# Document passage
————
There are a few caveats that need to be mentioned regarding this study and our plans for future work. The first is that the study used only mammographic images with masses, so it is not possible to generalize completely to other types of images and lesions. It is also important to remember that we used only small regions of interest from the original mammograms that eliminated the need for the observers to engage in any extensive searching. It is difficult to say whether performance would be better or worse if we had used the full images and the observers had to search for the lesions. It is highly likely, however, that although overall performance would likely decrease (since they would have to search the entire image and detection errors would therefore be more likely to occur), the same general pattern of results would be observed.
Another main point is that the present study was not able to determine precisely to what degree MTF and veiling glare independently affected performance. Although we controlled for as many other factors as possible (e.g., luminance, resolution), there are still some intrinsic differences between the CRT and LCD that we cannot control. Therefore, our plans for future work will use only a single monitor (CRT or LCD) and develop image-processing methods to simulate veiling glare changes in the display (i.e., create more and less veiling glare effects compared to the nominal veiling glare of the monitor). In this way we can more precisely observe the effects of veiling glare on performance. We have already examined a method for compensating for MTF degradation in CRT displays and found that compensating for the non-isotropic nature of the CRT MTF does indeed improve observer performance.12
It is also important to note that all of the images in this study were displayed at the center of the monitors. Neither the CRT nor the LCD displays are uniform in their characteristics at various locations within the viewing area of the display. For LCDs, this may in fact exacerbate the off-axis viewing problems.19,20 Future studies will be done to determine if the viewing angle effects observed differ depending on where the image is displayed on the monitor. Future studies will also use microcalcifications as targets, because they have different physical characteristics and might react differently.
The present study suggests that LCDs are likely to be suitable for diagnostic viewing of radiographic images in the digital reading environment. Because of their lower veiling glare and isotropic MTF compared to CRT displays, they may provide an even better viewing medium than the more traditional CRT. The effects of off-axis viewing, however, may represent a potential barrier for LCD use in the clinical reading room, but this aspect needs to be further investigated.
This work was supported in part by grant R01 EB002119-04 from the National Institutes of Health (NIH/NIBIB).
————
# Supplied information
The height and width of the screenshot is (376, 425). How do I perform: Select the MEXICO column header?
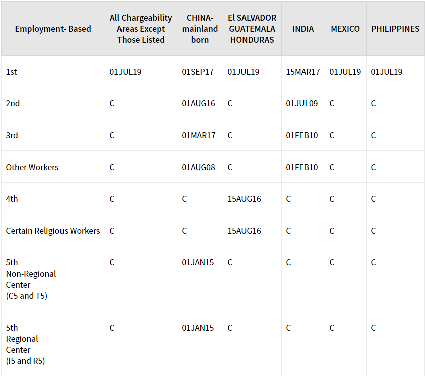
————
# What this task involves
In the passage on CRT and LCD displays, rewrite everything from "The present study suggests" down to "be further investigated.", substituting "angled viewing" for "off-axis viewing". The data come from a source unrelated to the passage on CRT and LCD displays.

# Exercise answer
The present study suggests that LCDs are likely to be suitable for diagnostic viewing of radiographic images in the digital reading environment. Because of their lower veiling glare and isotropic MTF compared to CRT displays, they may provide an even better viewing medium than the more traditional CRT. The effects of angled viewing, however, may represent a potential barrier for LCD use in the clinical reading room, but this aspect needs to be further investigated.